Running Tachyon on a Cluster

Standalone cluster

First download the Tachyon tar file, and extract it.

$ wget https://github.com/amplab/tachyon/releases/download/v0.6.4/tachyon-0.6.4-bin.tar.gz
$ tar xvfz tachyon-0.6.4-bin.tar.gz

In the tachyon/conf directory, copy tachyon-env.sh.template to tachyon-env.sh. Make sure JAVA_HOME points to a valid Java 6/7 installation. Add the IP addresses of all the worker nodes to the tachyon/conf/workers file. Finally, sync all the information to worker nodes.

Now, you can start Tachyon:

$ cd tachyon
$ ./bin/tachyon format
$ ./bin/tachyon-start.sh # use the right parameters here. e.g. all Mount

To verify that Tachyon is running, you can visit http://tachyon.master.hostname:19999, check the log in the folder tachyon/logs, or run a sample program:

$ ./bin/tachyon runTests

Note: If you are using EC2, make sure the security group settings on the master node allow incoming connections on the tachyon web UI port.

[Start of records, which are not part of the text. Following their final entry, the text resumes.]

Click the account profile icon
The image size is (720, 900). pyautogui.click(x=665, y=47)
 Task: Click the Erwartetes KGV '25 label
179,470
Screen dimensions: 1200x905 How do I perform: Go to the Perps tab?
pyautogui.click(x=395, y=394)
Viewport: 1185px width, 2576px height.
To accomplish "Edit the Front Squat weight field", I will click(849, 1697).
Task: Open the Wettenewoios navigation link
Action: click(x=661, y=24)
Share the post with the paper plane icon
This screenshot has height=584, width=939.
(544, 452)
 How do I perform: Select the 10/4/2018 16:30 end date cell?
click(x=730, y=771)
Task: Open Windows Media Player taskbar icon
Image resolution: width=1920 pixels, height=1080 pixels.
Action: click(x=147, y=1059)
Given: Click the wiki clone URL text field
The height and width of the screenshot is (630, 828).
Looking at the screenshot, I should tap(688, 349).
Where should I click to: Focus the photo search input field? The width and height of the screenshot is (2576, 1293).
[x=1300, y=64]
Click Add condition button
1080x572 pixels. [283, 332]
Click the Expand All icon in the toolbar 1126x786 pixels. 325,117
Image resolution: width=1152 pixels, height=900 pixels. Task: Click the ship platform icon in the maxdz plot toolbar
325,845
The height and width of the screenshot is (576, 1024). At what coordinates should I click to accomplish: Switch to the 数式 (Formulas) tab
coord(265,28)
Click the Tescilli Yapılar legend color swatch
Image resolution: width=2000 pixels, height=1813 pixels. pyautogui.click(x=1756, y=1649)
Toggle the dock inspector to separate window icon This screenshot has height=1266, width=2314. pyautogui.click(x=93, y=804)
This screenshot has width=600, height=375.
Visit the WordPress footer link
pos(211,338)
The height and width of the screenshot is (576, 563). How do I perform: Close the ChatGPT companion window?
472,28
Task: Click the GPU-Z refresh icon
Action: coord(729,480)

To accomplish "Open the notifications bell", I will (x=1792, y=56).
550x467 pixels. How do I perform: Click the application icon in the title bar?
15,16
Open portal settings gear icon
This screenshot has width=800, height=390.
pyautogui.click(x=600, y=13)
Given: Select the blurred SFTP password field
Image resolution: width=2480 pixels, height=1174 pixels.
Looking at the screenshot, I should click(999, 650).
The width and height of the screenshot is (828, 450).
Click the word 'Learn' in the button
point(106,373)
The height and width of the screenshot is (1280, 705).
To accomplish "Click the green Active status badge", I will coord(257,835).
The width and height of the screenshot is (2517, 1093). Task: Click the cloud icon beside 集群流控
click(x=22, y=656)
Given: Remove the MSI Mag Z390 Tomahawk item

Using the bootstrap-conf argument to the bin/tachyon script

The tachyon script also contains logic to create a basic config for a cluster. If you run:

$ cd tachyon
$ ./bin/tachyon bootstrap-conf <tachyon_master_hostname>

and there is no existing tachyon/conf/tachyon-env.sh file, then the script will create one with the appropriate settings for a cluster with a master node running at <tachyon_master_hostname>.

This script needs to be run on each node you wish to configure.

The script will configure your workers to use 2/3 of the total memory on each worker. This amount can be changed by editing the created tachyon/conf/tachyon-env.sh file on the worker.

EC2 cluster with Spark

If you use Spark to launch an EC2 cluster, Tachyon will be installed and configured by default.